In her first write-up in Marvel-Sex Club, Mandala described sexuality as Pandora’s box, which society stigmatized and forbade women to explore. She also believed that sexuality was a wealth of potential. To clear the way for more women to utilize this wealth within their bodies, we need to rewrite the myth of Pandora, or, more broadly, the heterosexist and puritanical culture of society. As the erotic capabilities approach formulates, people’s opportunities to define their erotic selves hinge on unwriting these conditions.
This article proposes rethinking sexuality as a form of capabilities. The erotic capabilities approach acknowledges that in a society of justice, people are entitled to opportunities to cultivate and actualize their sexual autonomy. It also underscores the necessity of considering how structural and material conditions impact the development of erotic capabilities in different contexts and social locations. It is a critical framework that illuminates a path that moves beyond the dichotomized debates of agency/structure or good/bad sex, while addressing the interplay of macro-level policies and culture, meso-level organization and micro-level interactions in shaping different aspects of erotic empowerment.

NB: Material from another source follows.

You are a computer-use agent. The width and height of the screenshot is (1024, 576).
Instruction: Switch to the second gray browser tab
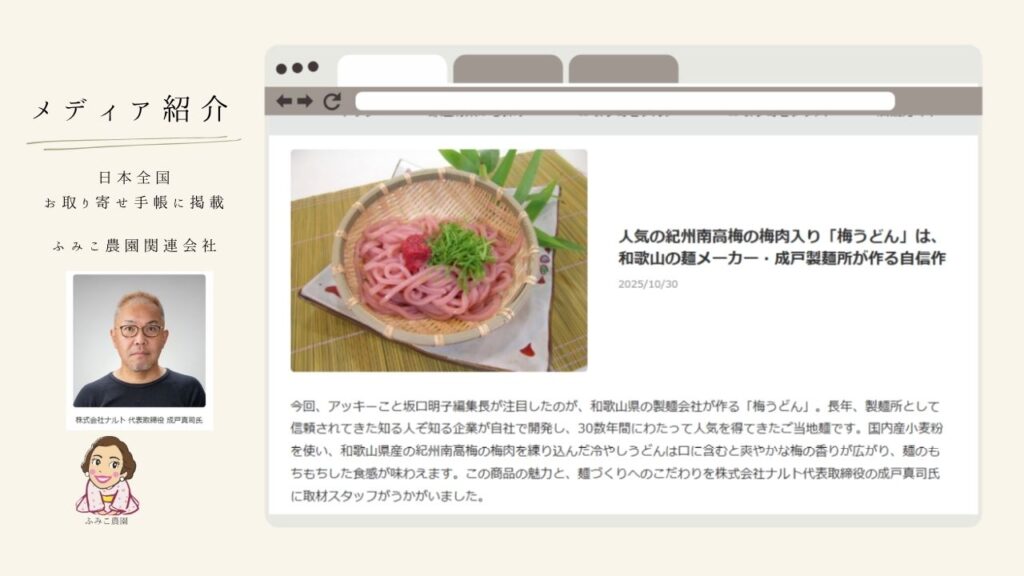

Accordingly, the intimate justice framework of erotic capabilities advances feminist and critical articulations of sex positivity in two ways. First, it reinstates that sexual access does not equate to sexual liberation (Fahs, 2014; Traister, 2015). The erotic capabilities approach respects people’s highly variable renditions of sexual freedom and demands that a just society provide opportunities for people to accomplish these renditions. Therefore, second, rather than seeing sex positivity as a project of personal emancipation through capitalistic consumption (Glick, 2000), this approach requires a social transformation – from social policy and organizational culture to interpersonal interactions – to promote equity and democracy in the erotic sphere. After all, it is not about what choices an individual makes, but what choices they can make in this world.
Footnotes
Declaration of conflicting interests
The author(s) declared no potential conflicts of interest with respect to the research, authorship, and/or publication of this article.
Funding
The author(s) received no financial support for the research, authorship, and/or publication of this article.